La formación que lidera Arnaldo Otegi se mantiene como segunda fuerza política y consigue evitar el temido sorpasso de Podemos, que se ha desinflado a última hora y se queda a 6 escaños de distancia, con 11 representantes. La formación morada, que venció al PNV en número de votos y escaños en las pasadas elecciones generales del 26J, irrumpe con fuerza en la Cámara de Vitoria, pero ve frustradas sus expectativas de disputar a la izquierda abertzale la segunda posición. Ni siquiera un pacto entre ambas formaciones conseguiría superar al PNV.

Podemos se desinfla, y aunque entra con fuerza en el Parlamento vasco no consigue superar a EH Bildu como segunda fuerza política

El PSE, tal y como vaticinaban todas las encuestas, sufre su peor resultado histórico y pierde prácticamente la mitad de sus apoyos al pasar de 16 a 9 escaños. El PP salva los muebles y cae tan solo un escaño (pasa de 10 a 9), y Ciudadanos, que aspiraba a entrar en la Cámara de Vitoria al menos con un escaño, el de UPyD, que no concurría a los comicios, continuará siendo una fuerza extraparlamentaria. Obtuvo tan solo 21.000 sufragios y poco más del 2% de los votos.

De los resultados pueden extraerse dos conclusiones: que serán necesarios pactos para gobernar con estabilidad, y que los partidos que defienden el derecho a decidir (PNV, EH Bildu y Podemos) suman una muy amplia mayoría en el Parlamento con 57 escaños sobre 75. Pese a ello, los peneuvistas no están dispuestos a volver a la política de frentes (nacionalistas versus no nacionalistas), lo que permite descartar, casi con total seguridad, un hipotético acuerdo con EH Bildu y Podemos. Al contrario, el partido de Íñigo Urkullu puede elegir entre el PSE y el PP para gobernar (con ambos alcanzaría la mayoría absoluta), aunque sus dirigentes se decantan por un acuerdo transversal con los socialistas, dando continuidad a la etapa de estabilidad que protagonizaron los ejecutivos de José Antonio Ardanza. Ambos partidos gobiernan ya en las tres diputaciones forales y en numerosos ayuntamientos, lo que, sin duda, facilitará el acuerdo.

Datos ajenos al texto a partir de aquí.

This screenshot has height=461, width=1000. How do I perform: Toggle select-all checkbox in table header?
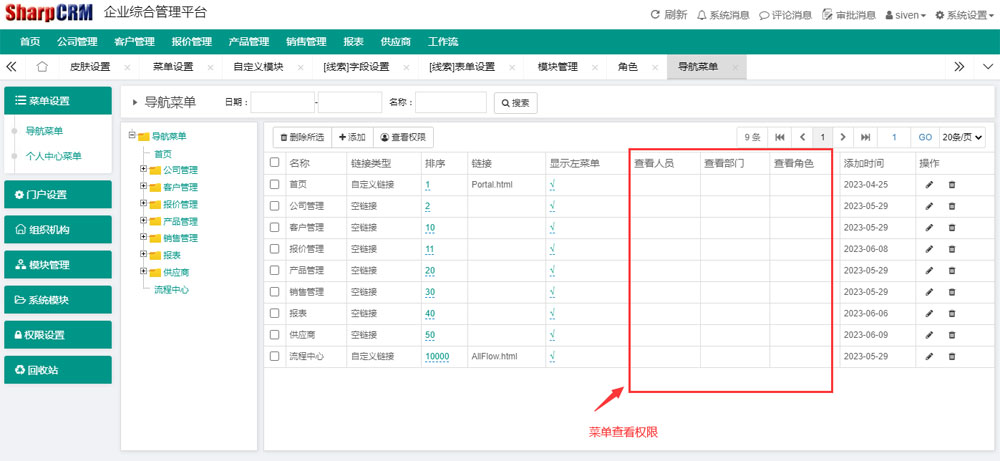click(275, 162)
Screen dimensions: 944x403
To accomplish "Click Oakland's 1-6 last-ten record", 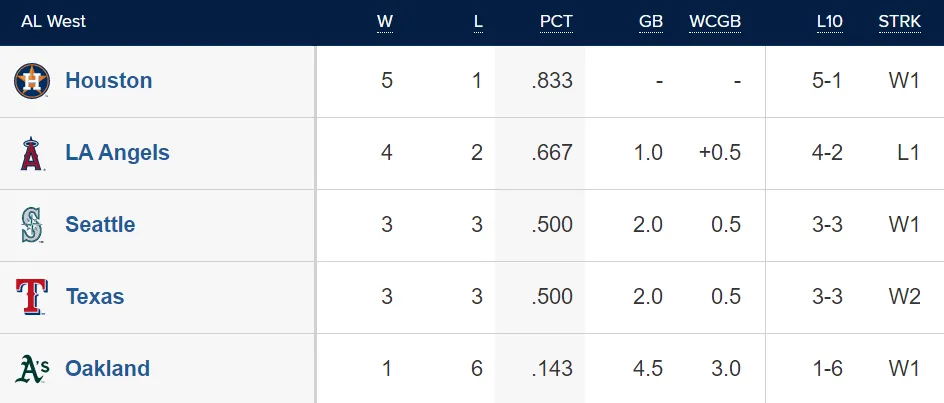I will [x=827, y=369].
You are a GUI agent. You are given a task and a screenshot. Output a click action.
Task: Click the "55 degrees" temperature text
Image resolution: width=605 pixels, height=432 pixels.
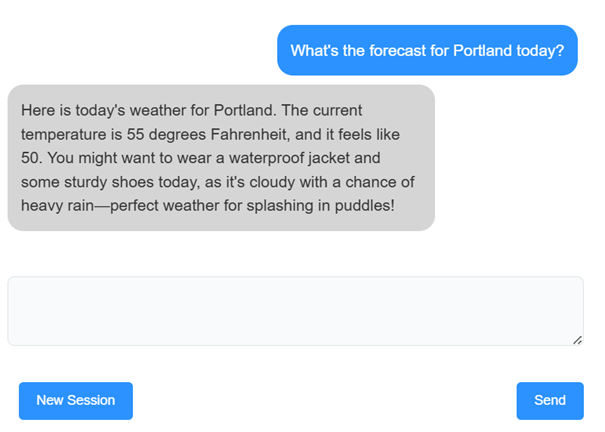click(x=160, y=133)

El PSE se derrumba, pero sus 9 escaños le permiten negociar un gobierno de coalición con el PNV

Los peneuvistas han señalado de manera reiterada al PSE como socio preferente, y pese al derrumbe de la formación liderada por Idoia Mendia, la suma de ambos partidos (29 y 9) da para alcanzar la mayoría absoluta y abre la puerta a un posible gobierno de coalición. El PSE, que ha perdido prácticamente la mitad de sus representantes y 90.000 votos, está necesitado de recuperar protagonismo político, lo que conseguiría sin ninguna duda ostentando alguna de las consejerías del futuro gobierno vasco. Su derrota, unida a la sufrida por el PSG en Galicia, es un duro revés para Pedro Sánchez, que el próximo 1 de octubre verá sometida su gestión al escrutinio de los barones territoriales en la reunión del Comité Federal.

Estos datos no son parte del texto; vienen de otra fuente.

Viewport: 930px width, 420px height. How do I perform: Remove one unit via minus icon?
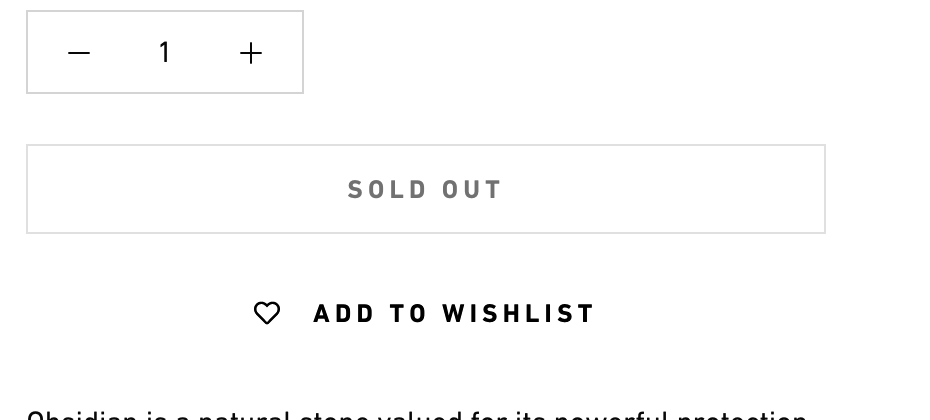pyautogui.click(x=79, y=53)
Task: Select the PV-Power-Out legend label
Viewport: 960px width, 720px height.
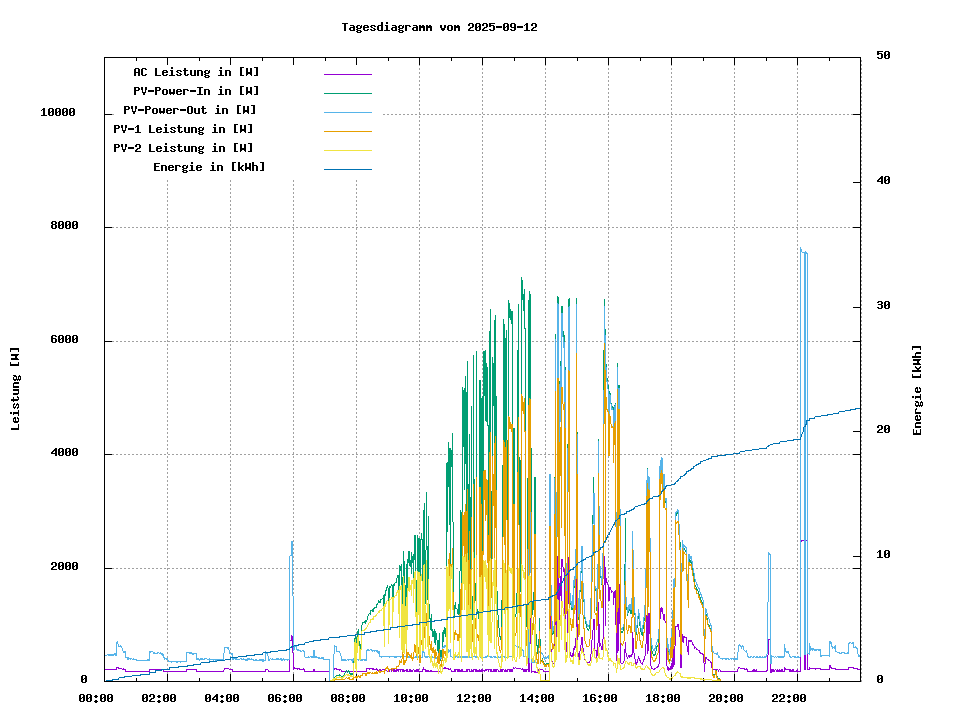Action: click(189, 110)
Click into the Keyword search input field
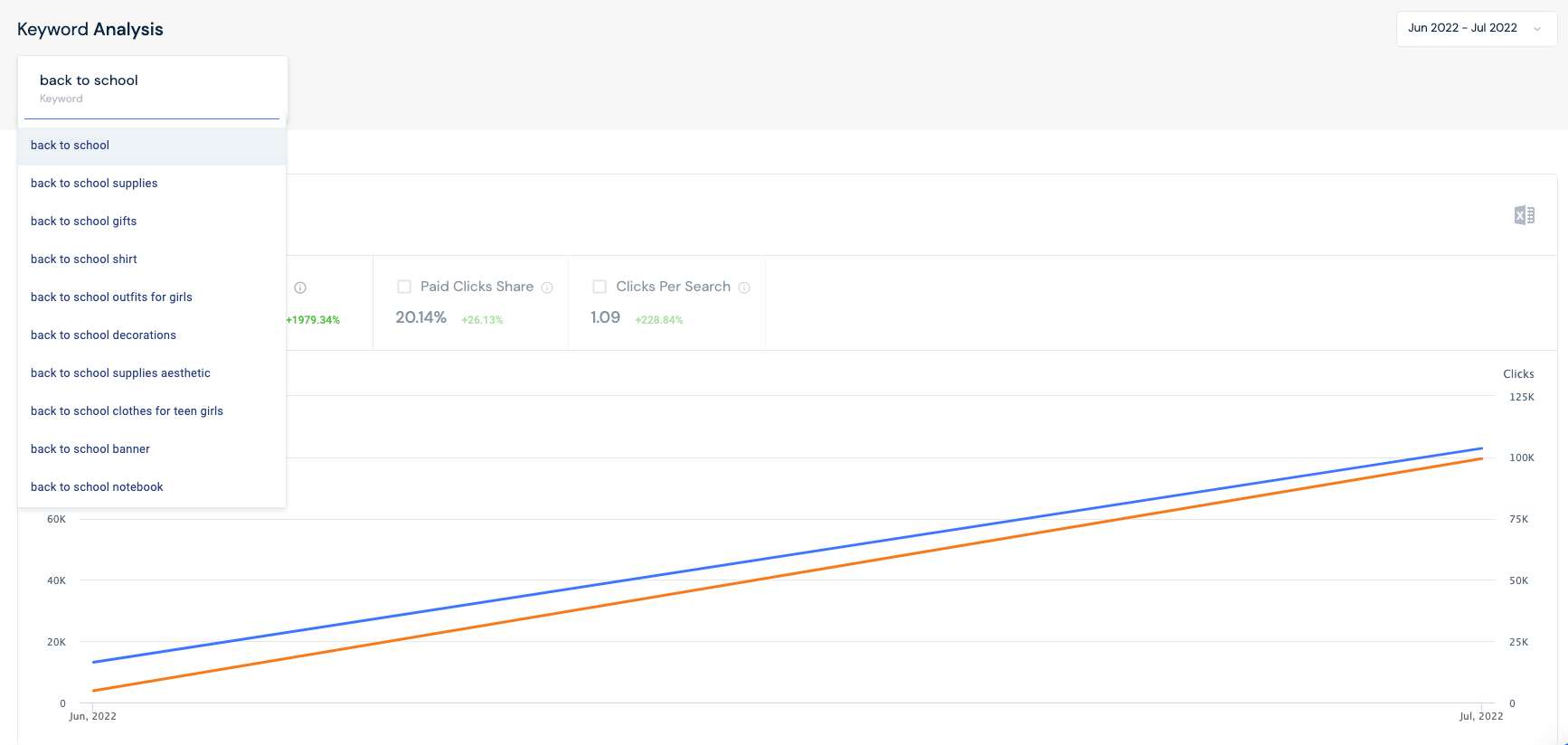1568x745 pixels. pos(152,81)
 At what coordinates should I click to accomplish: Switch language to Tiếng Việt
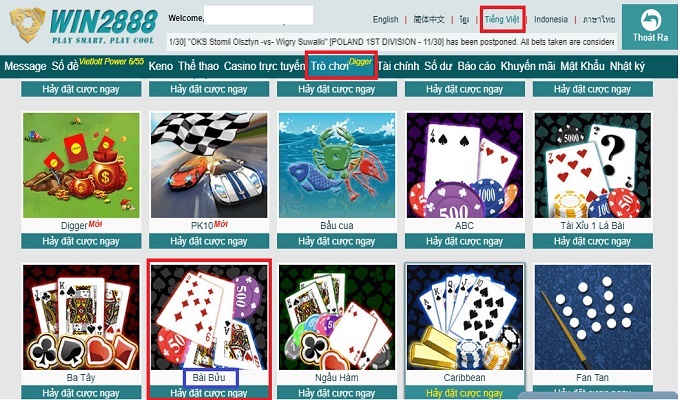coord(502,19)
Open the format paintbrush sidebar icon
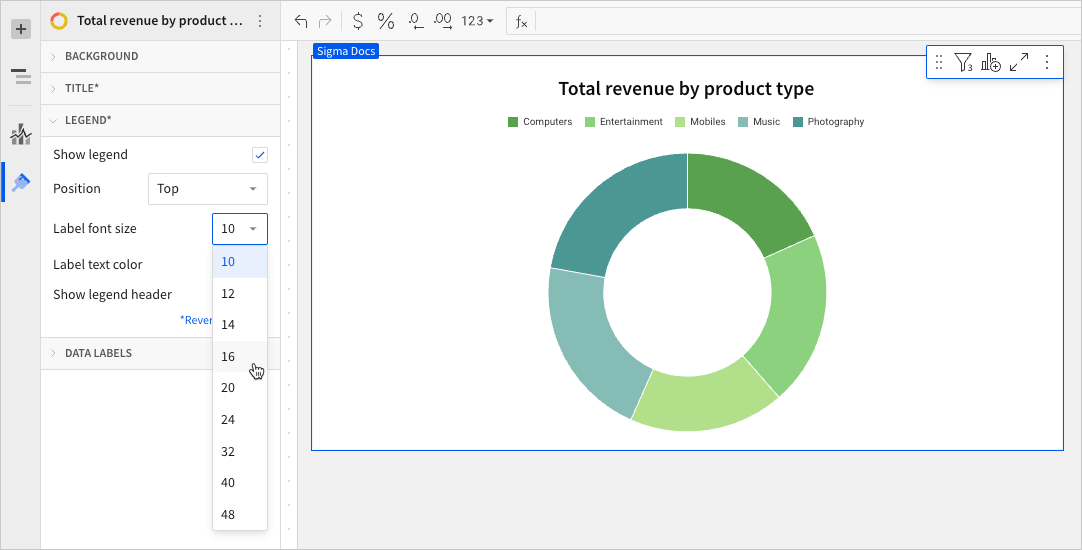The width and height of the screenshot is (1082, 550). (21, 182)
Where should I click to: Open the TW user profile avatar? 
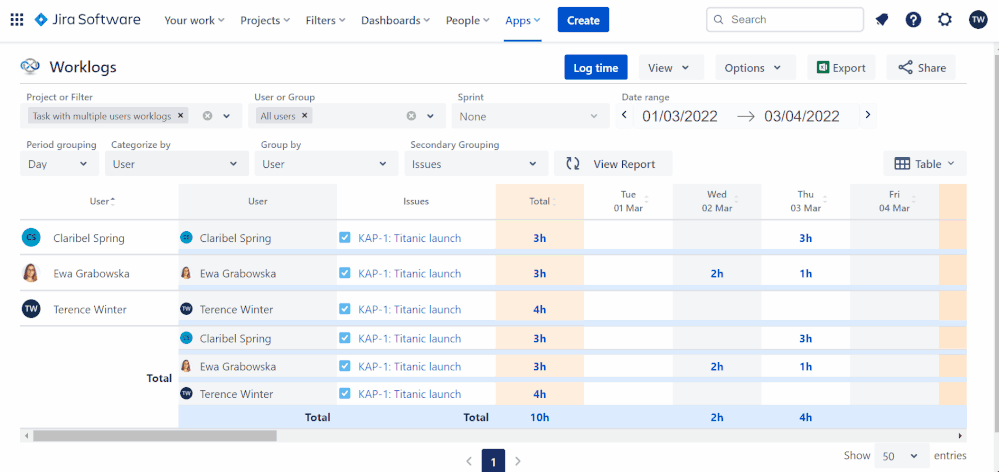977,20
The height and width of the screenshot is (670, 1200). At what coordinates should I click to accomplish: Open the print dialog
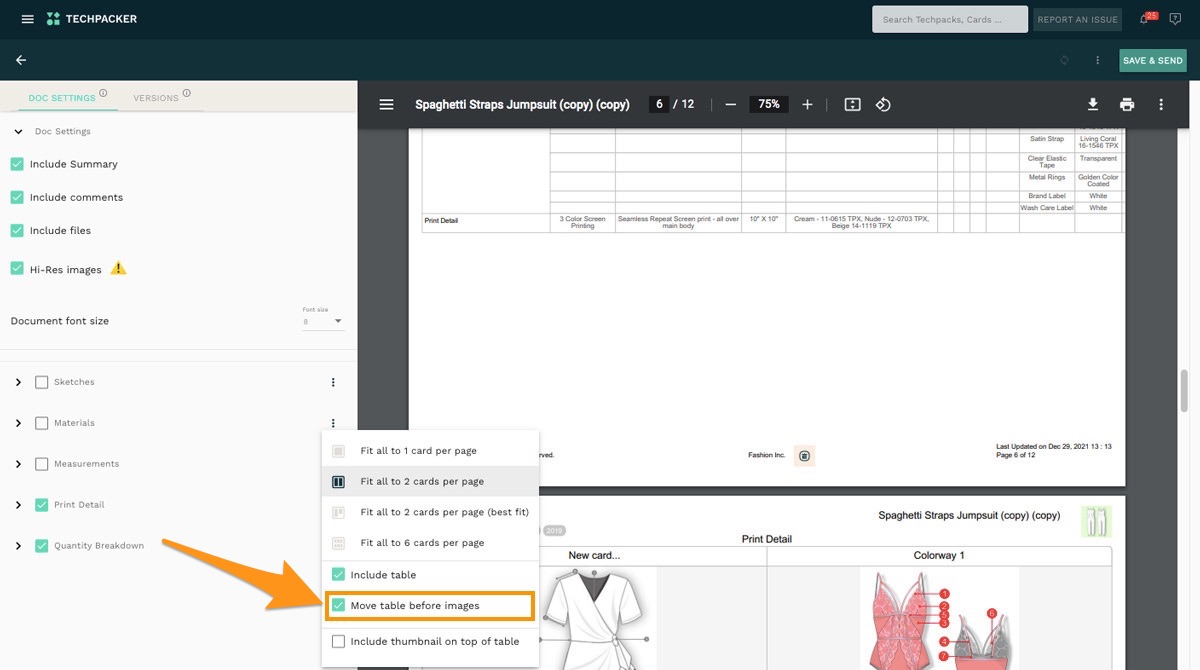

El PP se convierte en la última fuerza política vasca, y su papel en el futuro Parlamento parece abocado a la insignificancia si socialistas y peneuvistas suscriben un gobierno de coalición. Una situación que permite al PNV prescindir del apoyo de los populares y, en consecuencia, evita el hipotético apoyo a Mariano Rajoy en Madrid. Los peneuvistas han reiterado desde las elecciones generales del 26 J que no van a apoyar al presidente del Gobierno en funciones ni antes ni después de los comicios del 25S. Sólo un inesperado acuerdo con los populares de Alfonso Alonso daría la vuelta a la tortilla.